An appeal was preferred before the Supreme Court by the Steel Authority of India (Appellant) assailing the judgment of the Orissa High Court where the Division Bench of the High Court dismissed the Writ Petition of the Appellant and upheld the order of the Central Administrative Tribunal (CAT) which had directed the Appellant to consider the case of the Respondent-Original Applicant's second son for appointment on compassionate ground.
In this case, Respondent's husband had died in the year 1977. The application for the appointment of the first son on compassionate ground was rejected. After a period of 18 years the Respondent filed a Writ Petition before the High Court to appoint her second son on compassionate ground, without challenging the order rejecting the claim of the first son. The High Court had directed for the transfer of the Writ Petition to the CAT, Cuttack.
The Apex Court, after considering the facts of the case, noted that despite the fact there was a delay of 18 years in making the second application, unfortunately, the Tribunal still directed the Appellant to re-consider the case and appoint the second son on compassionate ground, which was also confirmed by the High Court.
The Court further observed that even on merits also, the Respondent shall not be entitled to an appointment on compassionate ground on the ground of delay and laches.

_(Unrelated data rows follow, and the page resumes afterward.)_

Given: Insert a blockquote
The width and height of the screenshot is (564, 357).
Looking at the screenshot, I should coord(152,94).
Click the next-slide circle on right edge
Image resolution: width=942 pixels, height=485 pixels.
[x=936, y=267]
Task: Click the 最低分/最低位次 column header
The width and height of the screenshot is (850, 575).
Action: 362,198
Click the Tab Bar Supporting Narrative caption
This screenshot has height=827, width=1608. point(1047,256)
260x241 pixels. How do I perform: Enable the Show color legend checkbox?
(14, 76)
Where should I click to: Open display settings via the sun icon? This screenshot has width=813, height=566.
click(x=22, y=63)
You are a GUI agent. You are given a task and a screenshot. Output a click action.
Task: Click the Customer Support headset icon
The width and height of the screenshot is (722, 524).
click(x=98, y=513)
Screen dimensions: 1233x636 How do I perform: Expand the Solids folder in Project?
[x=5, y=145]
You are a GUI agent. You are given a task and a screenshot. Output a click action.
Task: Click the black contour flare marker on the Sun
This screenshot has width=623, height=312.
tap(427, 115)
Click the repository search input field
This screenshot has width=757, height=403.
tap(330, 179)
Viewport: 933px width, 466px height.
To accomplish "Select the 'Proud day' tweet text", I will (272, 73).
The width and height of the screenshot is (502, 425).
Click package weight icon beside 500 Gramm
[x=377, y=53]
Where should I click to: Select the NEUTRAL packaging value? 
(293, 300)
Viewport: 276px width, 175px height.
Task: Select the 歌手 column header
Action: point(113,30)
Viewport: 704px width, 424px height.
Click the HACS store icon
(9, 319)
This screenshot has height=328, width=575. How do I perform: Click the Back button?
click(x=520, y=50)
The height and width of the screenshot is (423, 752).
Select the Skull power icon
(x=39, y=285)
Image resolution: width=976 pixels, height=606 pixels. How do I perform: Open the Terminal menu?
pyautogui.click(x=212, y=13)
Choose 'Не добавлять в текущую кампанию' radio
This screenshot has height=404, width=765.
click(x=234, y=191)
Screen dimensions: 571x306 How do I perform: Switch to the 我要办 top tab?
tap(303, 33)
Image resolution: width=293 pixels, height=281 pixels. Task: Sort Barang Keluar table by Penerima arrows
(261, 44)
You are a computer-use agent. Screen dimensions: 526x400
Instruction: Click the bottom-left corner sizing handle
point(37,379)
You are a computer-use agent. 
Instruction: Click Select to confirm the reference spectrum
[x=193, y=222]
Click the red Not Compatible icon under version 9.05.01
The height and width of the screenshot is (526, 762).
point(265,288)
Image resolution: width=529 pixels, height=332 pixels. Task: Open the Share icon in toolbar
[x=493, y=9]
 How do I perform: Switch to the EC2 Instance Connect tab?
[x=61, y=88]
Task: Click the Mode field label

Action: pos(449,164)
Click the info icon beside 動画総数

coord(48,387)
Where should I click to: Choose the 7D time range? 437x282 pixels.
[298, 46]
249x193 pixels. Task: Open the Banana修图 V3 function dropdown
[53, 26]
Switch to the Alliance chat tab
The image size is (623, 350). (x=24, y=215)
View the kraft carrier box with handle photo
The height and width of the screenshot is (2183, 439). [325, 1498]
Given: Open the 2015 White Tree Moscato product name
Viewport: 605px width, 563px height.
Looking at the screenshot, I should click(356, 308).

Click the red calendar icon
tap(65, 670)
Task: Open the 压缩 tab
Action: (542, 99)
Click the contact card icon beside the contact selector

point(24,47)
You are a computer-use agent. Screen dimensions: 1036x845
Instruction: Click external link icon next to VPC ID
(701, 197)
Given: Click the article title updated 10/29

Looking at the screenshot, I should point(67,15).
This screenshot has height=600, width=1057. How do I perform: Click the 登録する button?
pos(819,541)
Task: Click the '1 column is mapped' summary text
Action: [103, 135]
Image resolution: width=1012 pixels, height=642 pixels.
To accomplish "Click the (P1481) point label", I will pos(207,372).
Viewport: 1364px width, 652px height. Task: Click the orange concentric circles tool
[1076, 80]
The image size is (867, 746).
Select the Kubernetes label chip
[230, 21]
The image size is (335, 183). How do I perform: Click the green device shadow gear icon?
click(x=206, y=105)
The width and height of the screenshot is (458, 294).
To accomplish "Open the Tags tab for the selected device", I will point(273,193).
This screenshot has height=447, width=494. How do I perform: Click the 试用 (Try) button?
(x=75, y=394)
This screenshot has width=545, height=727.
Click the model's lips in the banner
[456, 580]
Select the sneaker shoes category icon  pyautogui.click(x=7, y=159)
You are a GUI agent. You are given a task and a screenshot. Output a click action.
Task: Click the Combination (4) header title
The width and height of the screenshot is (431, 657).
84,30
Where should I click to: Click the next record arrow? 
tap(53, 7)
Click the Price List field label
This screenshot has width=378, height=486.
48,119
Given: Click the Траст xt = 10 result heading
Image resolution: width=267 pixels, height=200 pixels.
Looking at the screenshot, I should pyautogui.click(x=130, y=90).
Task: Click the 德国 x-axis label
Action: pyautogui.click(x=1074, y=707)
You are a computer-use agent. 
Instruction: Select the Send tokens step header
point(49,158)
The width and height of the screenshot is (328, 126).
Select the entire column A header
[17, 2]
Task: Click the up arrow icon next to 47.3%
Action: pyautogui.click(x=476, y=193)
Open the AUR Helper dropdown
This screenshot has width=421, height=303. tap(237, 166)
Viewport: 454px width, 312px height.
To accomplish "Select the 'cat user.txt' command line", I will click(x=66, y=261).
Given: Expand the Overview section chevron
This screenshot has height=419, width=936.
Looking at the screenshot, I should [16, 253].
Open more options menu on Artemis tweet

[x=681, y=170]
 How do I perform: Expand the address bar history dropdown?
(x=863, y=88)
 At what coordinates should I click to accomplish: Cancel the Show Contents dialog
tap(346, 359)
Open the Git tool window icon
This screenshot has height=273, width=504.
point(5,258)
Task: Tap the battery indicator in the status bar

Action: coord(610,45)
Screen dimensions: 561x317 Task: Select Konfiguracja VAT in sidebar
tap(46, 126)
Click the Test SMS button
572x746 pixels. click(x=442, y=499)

Further, the Bench relied upon the precedent Punjab State Power Corporation Limited and Ors. Vs. Nirval Singh, (2019) 6 SCC 774 where the Court held that on the ground of delay itself, the heir/dependent of the deceased employee shall not be entitled to the appointment on compassionate ground, as there was a delay of 7 years in approaching the Supreme Court.
Additionally, the Court also made a reference to the case of State of J&K and Ors. Vs. Sajad Ahmed Mir (2006) 5 SCC 766 where the Court while dismissing the claim for appointment on compassionate ground, which was made after a period of four and a half years of the death of the deceased employee, it was held that appointment on compassionate ground is an exception to the general rule that appointment to public office should be made on the basis of competitive merits.
The Court opined, "It is further observed that once it is proved that in spite of the death of the breadwinner, the family survived and substantial period is over, there is no need to make appointment on compassionate ground at the cost of the interests of several others ignoring the mandate of Article 14 of the Constitution."
In the light of these observations, the Court set aside and quashed the impugned judgment of the High Court and held that the second son of the Respondent shall not be entitled to appointment on compassionate ground and allowed the appeal.